### Problem 1
List everything the passage says "All it takes" to make something happen.
### Problem 2
Quote the passage word for word, everything from "The hardest part" down to "up until now.".

### Study text
___

About a week later, I got an email from him. He attached the letter he had written to include with his applications. It was almost three pages long. By the time I got to the last page, I had tears in my eyes. I would like to share with you the last few paragraphs he wrote:

“Given what we have been through, and as hard as it has been, nothing is harder than for me to write this letter and to realize that I can’t do it all for my son. The master plan for his life has fallen apart and I cannot afford to provide the best life for him. All along my pride and love for him has stood side by side to make it all happen. I always found a way. Somehow, some way, I managed to do it. All it takes is hard work, determination and effort and it will happen, right?

The hardest part is admitting I have come up short. I fought for months with my pride about asking for help. I am not that type of person. We are not that type of family. I mean we conquered raising a special needs child to become an incredible person; we conquered cancer, depression, financial loss, the loss of our home, the loss of a job and a career. We did it all, without help, on our own. We give help, we do not ask for it. Well, up until now.

___

### Source data
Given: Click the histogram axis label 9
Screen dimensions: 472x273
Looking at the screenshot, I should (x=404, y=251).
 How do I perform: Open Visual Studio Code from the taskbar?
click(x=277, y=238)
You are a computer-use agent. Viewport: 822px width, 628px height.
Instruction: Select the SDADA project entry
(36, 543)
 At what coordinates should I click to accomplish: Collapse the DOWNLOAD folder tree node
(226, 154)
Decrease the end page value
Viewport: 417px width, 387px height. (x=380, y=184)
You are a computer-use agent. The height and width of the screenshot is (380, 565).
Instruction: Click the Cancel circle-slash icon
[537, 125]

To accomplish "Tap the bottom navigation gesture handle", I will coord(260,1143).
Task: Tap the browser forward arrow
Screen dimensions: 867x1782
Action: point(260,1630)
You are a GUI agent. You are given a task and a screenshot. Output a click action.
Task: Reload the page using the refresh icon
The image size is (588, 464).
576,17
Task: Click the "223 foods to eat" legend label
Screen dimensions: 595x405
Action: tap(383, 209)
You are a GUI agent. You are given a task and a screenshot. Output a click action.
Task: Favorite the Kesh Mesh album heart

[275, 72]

___

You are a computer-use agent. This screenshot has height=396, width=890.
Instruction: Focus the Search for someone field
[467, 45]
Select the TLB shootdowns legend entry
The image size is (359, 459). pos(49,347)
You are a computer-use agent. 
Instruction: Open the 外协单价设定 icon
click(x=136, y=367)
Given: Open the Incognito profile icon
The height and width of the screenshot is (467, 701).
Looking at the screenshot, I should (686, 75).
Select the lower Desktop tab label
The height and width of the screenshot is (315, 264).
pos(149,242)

___

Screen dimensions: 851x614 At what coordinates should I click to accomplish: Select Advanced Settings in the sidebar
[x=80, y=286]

___

### Answer section 1
hard work, determination, effort

### Answer section 2
The hardest part is admitting I have come up short. I fought for months with my pride about asking for help. I am not that type of person. We are not that type of family. I mean we conquered raising a special needs child to become an incredible person; we conquered cancer, depression, financial loss, the loss of our home, the loss of a job and a career. We did it all, without help, on our own. We give help, we do not ask for it. Well, up until now.